---------- Provided text

Massachusetts Voters to Decide on Whether to Lift Charter School Cap

Published August 18, 2016

Massachusetts voters will decide whether to lift the state’s cap on charter schools when they go to the polls in November.

Charter schools are publicly funded, privately operated schools. Current law in Massachusetts caps the number of charter schools at 120. Boston Globe columnist Scot Leigh reported a study released in 2015 found “Boston charter students are achieving four times the growth in reading and six times the growth in math over the course of a school year” compared to traditional public schools.

The state’s Department of Elementary and Secondary Education reports 32,646 Massachusetts students are currently on charter school waitlists. Approximately 40,000 students were enrolled in charter schools in 2015.  

A ballot committee collected tens of thousands of signatures in favor of the petition to increase the charter school cap, titled “An Act to Allow Fair Access to Public Charter Schools.” Massachusetts Attorney General Maura Healey (D) certified the petition as constitutional in July, enabling a question to appear on the ballot this fall asking, “Should the state lift the cap on the number of charter school seats it permits to allow 12 new or expanded charters a year?”

Massachusetts Gov. Charlie Baker (R) has expressed his support for lifting the charter school cap.

--------------------
---------- Data shown

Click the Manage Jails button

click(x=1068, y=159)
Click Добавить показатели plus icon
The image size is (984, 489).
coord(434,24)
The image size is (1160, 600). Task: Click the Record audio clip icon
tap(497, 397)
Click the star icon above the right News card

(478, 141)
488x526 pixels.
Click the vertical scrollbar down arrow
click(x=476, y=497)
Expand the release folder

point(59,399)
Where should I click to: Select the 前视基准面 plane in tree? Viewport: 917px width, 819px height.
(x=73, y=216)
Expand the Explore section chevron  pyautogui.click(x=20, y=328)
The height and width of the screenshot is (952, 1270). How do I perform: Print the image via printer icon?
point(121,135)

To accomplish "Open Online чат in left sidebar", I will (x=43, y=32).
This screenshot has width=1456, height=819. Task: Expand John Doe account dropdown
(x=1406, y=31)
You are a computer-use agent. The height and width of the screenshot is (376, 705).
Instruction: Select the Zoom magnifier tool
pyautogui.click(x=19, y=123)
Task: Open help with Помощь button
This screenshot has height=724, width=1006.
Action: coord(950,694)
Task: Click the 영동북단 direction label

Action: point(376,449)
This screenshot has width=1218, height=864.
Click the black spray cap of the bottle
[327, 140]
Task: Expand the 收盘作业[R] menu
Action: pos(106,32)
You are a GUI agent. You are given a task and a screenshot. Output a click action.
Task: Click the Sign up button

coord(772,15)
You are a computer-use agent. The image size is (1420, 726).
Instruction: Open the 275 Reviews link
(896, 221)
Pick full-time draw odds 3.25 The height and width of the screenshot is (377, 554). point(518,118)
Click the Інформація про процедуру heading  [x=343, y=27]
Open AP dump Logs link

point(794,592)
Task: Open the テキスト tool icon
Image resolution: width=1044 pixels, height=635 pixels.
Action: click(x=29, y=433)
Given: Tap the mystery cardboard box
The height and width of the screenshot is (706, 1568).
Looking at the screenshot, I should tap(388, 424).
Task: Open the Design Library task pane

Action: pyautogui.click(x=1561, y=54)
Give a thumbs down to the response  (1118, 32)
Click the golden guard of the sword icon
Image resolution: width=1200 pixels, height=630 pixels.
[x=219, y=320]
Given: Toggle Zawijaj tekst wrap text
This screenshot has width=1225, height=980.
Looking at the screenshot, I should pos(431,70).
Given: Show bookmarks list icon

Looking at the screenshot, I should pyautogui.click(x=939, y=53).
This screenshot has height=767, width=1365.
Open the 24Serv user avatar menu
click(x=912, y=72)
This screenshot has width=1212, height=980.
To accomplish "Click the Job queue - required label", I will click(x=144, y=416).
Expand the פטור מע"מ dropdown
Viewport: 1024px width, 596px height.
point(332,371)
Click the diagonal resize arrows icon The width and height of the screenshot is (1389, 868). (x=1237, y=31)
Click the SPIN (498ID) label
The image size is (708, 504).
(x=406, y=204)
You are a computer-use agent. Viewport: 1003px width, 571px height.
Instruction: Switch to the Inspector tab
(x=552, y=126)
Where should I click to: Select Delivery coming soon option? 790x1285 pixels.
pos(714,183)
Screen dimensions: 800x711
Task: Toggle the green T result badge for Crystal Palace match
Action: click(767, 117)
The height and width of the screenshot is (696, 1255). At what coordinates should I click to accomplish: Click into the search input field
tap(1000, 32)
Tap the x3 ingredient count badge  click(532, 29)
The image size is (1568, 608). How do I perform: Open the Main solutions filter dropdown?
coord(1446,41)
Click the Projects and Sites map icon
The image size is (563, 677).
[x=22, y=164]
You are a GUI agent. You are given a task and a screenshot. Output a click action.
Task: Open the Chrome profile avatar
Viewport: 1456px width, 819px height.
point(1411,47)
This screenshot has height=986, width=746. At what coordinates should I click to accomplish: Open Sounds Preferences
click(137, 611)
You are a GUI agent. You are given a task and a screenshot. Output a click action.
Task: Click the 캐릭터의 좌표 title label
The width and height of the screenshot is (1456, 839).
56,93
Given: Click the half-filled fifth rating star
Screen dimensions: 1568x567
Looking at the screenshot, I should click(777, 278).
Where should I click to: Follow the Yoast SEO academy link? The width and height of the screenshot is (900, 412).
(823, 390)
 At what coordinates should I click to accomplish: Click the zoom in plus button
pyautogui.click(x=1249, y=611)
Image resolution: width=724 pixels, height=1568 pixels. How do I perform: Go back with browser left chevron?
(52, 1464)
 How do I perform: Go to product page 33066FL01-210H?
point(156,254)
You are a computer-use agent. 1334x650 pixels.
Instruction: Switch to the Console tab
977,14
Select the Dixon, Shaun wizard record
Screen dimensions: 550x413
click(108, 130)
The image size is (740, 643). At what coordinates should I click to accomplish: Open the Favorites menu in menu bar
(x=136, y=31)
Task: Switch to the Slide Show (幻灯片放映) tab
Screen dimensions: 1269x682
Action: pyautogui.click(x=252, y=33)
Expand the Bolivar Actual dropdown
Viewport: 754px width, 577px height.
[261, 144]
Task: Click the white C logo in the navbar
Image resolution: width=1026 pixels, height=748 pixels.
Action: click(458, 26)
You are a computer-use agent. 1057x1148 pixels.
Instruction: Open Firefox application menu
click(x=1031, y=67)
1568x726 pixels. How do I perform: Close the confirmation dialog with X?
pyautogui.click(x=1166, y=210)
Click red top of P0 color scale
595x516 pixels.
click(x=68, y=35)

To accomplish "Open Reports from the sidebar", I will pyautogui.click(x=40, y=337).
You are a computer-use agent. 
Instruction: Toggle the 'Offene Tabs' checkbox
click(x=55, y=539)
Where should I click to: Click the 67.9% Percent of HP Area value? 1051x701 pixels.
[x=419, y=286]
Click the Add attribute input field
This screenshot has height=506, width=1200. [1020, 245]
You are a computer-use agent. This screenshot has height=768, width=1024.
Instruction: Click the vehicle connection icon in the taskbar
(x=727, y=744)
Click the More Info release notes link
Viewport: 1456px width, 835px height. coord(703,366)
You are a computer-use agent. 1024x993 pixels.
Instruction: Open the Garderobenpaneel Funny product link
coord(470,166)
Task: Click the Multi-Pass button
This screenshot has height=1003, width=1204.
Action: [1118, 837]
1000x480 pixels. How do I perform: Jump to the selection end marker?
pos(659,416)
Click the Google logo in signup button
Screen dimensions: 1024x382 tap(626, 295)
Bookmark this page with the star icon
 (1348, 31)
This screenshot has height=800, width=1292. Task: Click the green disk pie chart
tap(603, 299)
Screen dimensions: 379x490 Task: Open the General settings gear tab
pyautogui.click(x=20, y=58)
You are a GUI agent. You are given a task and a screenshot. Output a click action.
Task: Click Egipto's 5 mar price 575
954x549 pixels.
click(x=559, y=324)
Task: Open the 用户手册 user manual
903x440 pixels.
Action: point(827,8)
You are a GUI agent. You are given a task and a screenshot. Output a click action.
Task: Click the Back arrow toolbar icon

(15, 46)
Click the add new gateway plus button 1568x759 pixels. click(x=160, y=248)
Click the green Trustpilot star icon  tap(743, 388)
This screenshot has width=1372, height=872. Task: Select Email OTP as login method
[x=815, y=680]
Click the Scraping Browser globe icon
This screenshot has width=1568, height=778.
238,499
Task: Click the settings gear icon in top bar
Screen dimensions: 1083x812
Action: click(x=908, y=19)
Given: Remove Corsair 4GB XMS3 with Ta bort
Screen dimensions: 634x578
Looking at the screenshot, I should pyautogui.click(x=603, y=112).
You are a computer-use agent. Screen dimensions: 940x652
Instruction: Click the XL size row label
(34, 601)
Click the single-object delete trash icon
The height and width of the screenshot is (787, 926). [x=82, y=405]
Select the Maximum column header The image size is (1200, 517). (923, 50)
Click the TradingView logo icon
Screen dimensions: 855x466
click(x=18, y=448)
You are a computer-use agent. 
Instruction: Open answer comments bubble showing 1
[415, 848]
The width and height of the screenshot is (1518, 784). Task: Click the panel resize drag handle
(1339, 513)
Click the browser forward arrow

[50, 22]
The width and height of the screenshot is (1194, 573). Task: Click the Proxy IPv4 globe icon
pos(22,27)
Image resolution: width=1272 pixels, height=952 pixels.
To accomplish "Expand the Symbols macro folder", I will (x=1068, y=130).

--------------------

● Tasks:
**A.** According to the charter school article, how many Massachusetts students are currently on charter school waitlists?
**B.** Which people are named in the charter school article?
Answer using only the article.

● Responses for each task:
**A.** 32,646 students.

**B.** Scot Leigh, Maura Healey, Charlie Baker